Key Concepts of Regression Analysis

  • Regression Analysis: A statistical technique used to find the best-fitting straight line for a set of data and allows for predictions based on correlations.

  • Linear Relationship Equation: The equation representing this relationship is Y = bX + a, where Y is the dependent variable, X is the independent variable, a is the Y-intercept, and b is the slope constant.

  • Correlation: Assesses the relationship between two variables.

  • Regression: Focuses on predicting one variable based on another.

  • Regression Line: Represents the best fit for data points and minimizes the distance to each point.
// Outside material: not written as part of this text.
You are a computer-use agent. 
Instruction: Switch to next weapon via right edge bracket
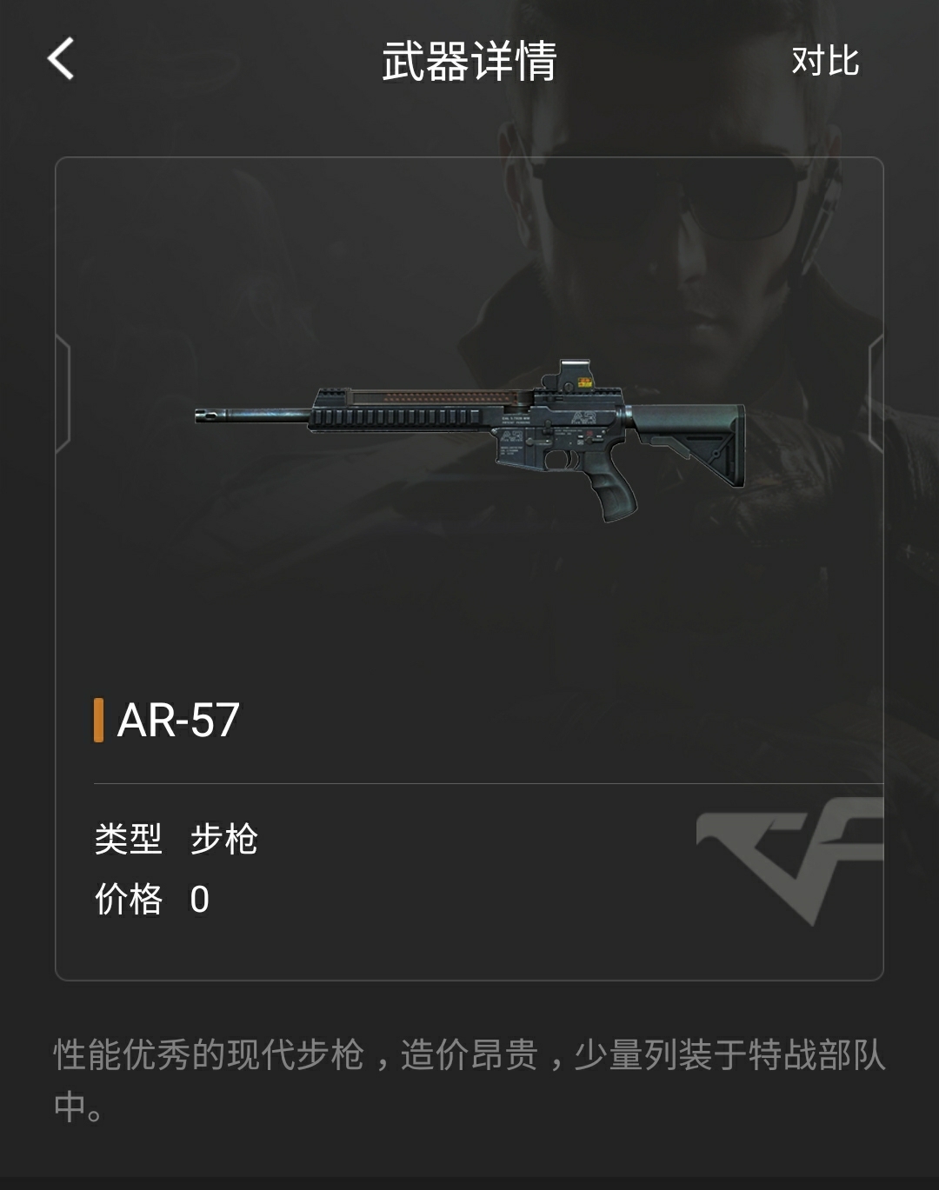coord(876,394)
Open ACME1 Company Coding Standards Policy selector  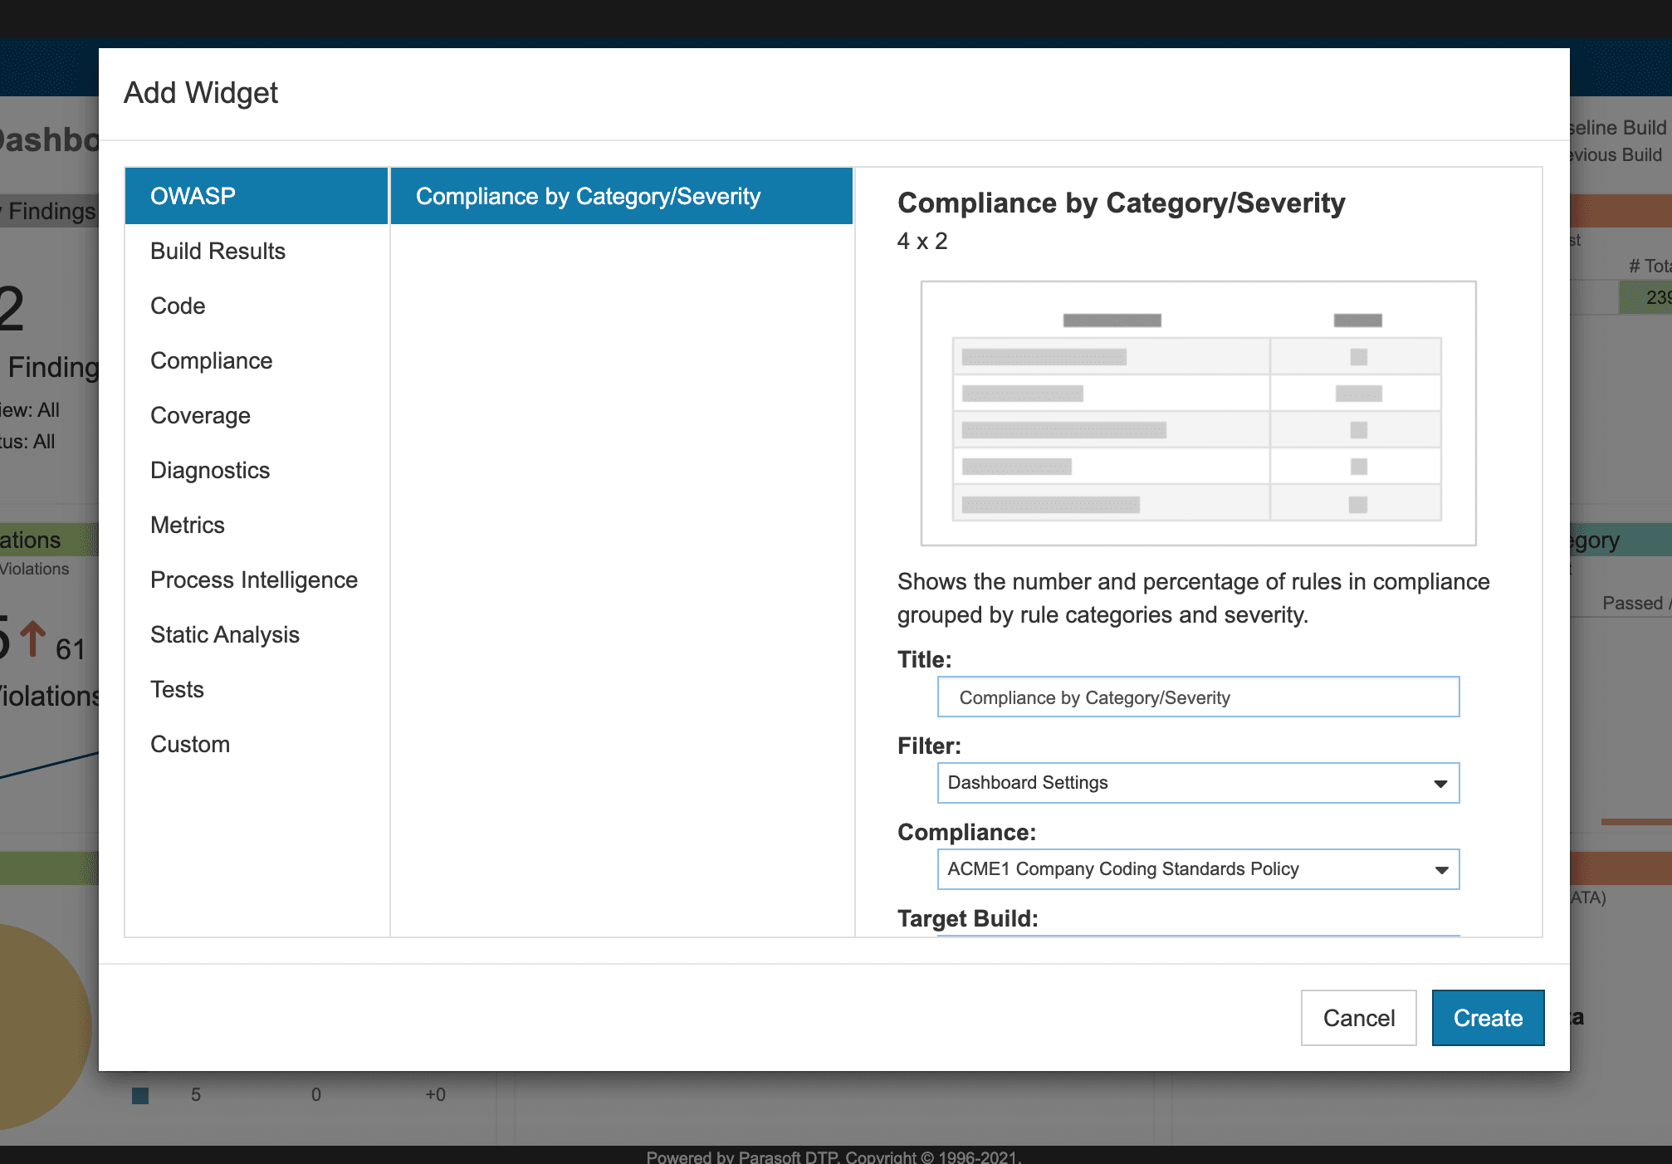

  • Standard Error of Estimate (SEE): Measures prediction accuracy, similar to standard deviation.

  • Variability (r²): Indicates how much variability in Y is explained by its relationship with X; a higher value indicates better predictability.

  • Simple Linear Regression: Predicts the dependent variable from one independent variable.

  • Multiple Linear Regression: Predicts the dependent variable from two or more independent variables.

  • Independence of Residuals: Residuals should be uncorrelated, verified by the Durbin-Watson test.

  • No Multicollinearity: Independent variables should not be highly correlated; checks involve Tolerance and VIF.

  • Homoscedasticity: Residual variance should be constant across levels of the dependent variable.

  • Normal Distribution of Residuals: The residuals should follow a normal distribution, assessed using tests such as Shapiro-Wilk or Q-Q plots.